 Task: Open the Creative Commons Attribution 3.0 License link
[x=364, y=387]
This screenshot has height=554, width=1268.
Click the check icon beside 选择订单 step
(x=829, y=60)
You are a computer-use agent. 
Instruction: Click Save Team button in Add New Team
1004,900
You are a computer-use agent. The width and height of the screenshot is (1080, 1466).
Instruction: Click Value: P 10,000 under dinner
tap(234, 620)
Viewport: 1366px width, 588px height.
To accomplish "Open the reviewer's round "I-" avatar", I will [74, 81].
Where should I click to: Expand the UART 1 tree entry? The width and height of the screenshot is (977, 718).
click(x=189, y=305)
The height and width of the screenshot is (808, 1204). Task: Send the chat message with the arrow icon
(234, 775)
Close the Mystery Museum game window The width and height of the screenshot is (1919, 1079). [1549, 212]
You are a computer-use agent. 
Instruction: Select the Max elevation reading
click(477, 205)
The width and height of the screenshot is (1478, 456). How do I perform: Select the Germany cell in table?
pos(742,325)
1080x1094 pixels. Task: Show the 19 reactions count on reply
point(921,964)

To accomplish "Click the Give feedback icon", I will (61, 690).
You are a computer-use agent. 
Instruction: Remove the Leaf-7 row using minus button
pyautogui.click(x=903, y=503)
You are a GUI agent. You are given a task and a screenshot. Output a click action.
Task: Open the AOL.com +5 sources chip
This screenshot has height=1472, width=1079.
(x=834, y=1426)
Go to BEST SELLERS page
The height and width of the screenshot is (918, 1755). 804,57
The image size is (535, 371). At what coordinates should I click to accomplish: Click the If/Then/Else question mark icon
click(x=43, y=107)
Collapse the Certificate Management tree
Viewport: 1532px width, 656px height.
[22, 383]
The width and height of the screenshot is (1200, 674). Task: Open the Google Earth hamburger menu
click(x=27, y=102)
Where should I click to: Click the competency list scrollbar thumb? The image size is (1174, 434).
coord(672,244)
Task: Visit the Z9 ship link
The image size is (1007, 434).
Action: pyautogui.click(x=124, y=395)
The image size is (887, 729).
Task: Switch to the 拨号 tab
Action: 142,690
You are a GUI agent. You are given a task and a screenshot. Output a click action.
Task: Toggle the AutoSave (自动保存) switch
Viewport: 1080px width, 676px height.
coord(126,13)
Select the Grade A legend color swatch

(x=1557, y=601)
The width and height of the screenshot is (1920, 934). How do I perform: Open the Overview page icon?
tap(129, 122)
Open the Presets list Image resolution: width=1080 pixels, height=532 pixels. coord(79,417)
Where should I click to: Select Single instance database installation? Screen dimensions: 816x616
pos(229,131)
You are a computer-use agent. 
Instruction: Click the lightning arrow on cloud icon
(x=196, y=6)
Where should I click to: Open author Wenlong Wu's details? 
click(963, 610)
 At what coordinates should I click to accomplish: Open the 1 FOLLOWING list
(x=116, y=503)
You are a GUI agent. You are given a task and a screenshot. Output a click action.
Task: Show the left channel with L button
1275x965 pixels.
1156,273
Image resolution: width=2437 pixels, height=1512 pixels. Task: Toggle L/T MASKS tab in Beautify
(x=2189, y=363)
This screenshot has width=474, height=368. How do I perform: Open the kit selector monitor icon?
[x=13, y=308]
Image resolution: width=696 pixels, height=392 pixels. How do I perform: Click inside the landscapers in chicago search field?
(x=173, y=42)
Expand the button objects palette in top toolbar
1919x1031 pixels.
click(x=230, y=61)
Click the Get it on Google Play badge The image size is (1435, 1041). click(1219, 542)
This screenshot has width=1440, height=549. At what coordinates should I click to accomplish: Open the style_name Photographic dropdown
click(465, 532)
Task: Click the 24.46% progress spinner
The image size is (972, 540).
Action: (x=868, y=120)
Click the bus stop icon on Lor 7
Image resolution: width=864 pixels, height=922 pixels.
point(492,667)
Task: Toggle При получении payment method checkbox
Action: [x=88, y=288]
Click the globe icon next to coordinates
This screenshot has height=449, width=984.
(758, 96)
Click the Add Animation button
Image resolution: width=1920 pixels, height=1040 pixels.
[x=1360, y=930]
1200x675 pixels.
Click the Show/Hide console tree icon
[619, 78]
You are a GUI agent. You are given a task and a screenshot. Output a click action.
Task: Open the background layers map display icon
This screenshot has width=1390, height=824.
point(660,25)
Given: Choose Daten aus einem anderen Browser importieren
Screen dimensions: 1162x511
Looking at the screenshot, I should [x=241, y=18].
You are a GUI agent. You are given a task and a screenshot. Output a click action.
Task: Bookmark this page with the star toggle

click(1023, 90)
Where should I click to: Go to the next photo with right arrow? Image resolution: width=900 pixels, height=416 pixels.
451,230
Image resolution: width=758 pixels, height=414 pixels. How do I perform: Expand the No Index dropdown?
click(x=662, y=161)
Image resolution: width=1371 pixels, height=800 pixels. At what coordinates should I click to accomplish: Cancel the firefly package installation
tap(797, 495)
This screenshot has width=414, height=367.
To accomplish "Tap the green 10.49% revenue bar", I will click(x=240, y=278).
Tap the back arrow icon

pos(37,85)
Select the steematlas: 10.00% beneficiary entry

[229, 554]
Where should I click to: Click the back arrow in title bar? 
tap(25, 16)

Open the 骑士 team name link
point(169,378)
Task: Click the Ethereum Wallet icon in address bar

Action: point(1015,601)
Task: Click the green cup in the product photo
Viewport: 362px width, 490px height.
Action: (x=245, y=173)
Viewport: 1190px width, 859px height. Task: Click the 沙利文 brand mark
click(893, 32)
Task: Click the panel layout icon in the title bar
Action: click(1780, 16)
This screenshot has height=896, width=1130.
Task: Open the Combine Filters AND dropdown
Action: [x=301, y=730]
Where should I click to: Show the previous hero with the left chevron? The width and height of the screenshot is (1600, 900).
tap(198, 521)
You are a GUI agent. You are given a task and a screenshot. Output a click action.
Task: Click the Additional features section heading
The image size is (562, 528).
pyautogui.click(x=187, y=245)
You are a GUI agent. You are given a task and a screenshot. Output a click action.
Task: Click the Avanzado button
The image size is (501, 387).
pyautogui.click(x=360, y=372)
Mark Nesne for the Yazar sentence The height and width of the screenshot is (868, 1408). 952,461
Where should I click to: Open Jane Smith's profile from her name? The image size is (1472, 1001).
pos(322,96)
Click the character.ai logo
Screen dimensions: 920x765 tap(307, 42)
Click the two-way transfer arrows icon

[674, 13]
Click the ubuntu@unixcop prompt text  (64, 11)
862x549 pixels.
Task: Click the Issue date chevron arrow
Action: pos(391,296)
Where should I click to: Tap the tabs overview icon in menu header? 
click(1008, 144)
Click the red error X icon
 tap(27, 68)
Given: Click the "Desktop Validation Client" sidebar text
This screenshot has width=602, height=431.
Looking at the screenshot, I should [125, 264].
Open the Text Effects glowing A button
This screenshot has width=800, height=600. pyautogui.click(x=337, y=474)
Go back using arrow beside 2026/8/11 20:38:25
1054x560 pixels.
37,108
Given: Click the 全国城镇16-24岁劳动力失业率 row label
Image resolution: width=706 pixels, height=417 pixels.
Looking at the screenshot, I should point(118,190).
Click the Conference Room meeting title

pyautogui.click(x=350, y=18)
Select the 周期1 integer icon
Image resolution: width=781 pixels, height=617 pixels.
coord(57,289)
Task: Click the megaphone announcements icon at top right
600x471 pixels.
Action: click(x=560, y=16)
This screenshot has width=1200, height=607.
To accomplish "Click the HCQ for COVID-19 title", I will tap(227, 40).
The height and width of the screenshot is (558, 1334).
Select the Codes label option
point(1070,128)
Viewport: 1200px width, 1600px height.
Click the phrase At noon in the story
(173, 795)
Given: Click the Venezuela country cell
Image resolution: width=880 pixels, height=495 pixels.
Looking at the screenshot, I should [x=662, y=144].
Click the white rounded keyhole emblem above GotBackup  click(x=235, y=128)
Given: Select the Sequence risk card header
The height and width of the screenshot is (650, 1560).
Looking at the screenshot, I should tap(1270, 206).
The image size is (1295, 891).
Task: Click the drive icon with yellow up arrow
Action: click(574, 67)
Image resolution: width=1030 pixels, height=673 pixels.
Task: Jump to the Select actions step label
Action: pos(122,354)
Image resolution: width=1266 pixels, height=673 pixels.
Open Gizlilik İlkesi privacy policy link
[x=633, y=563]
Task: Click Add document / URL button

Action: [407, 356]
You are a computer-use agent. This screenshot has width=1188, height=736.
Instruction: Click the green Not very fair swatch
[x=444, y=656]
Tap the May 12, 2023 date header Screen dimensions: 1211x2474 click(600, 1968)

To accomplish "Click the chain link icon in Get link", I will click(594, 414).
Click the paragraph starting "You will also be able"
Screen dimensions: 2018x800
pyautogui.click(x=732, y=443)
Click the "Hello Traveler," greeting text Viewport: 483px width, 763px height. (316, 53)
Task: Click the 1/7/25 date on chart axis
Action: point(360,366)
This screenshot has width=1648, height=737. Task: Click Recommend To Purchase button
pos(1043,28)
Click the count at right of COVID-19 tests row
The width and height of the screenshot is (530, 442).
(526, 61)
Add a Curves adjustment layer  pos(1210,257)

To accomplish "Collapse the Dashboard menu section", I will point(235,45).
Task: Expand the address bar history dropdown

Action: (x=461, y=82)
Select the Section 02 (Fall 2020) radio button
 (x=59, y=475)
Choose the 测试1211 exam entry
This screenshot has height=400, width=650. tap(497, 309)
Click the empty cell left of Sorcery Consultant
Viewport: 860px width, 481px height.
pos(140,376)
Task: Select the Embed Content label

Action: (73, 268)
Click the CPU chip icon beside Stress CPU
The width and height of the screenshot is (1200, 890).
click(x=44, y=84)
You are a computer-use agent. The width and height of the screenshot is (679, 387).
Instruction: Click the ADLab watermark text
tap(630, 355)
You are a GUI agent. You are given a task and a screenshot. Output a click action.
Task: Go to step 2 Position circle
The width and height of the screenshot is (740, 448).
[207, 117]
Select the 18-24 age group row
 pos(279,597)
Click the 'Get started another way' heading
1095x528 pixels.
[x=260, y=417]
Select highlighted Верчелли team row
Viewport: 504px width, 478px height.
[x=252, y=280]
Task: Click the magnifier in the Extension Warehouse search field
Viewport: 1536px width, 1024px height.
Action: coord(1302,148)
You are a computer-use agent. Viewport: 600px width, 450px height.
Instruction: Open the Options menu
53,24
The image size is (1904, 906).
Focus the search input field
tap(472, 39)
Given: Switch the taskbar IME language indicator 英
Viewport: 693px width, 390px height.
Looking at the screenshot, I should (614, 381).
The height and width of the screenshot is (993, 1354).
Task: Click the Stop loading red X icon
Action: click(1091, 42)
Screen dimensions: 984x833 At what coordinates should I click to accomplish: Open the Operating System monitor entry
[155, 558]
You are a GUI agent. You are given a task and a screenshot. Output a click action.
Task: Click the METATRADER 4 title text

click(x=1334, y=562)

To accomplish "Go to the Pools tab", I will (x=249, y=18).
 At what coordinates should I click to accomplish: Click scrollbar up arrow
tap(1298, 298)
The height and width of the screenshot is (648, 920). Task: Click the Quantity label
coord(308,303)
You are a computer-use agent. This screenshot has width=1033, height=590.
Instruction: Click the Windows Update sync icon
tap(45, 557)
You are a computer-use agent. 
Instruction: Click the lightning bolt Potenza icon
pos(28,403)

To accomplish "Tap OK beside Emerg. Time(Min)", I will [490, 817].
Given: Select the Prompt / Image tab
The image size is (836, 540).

^^^^^^^^^^^^^^^^

- **EXERCISE PROMPT**:
Everything from the first line of the records through the line holding "is (1080, 1466)." is to be transcribed exactly; leave out all other lines.

- **SOLUTION TO THIS PROBLEM**:
 Task: Open the Creative Commons Attribution 3.0 License link
[x=364, y=387]
This screenshot has height=554, width=1268.
Click the check icon beside 选择订单 step
(x=829, y=60)
You are a computer-use agent. 
Instruction: Click Save Team button in Add New Team
1004,900
You are a computer-use agent. The width and height of the screenshot is (1080, 1466).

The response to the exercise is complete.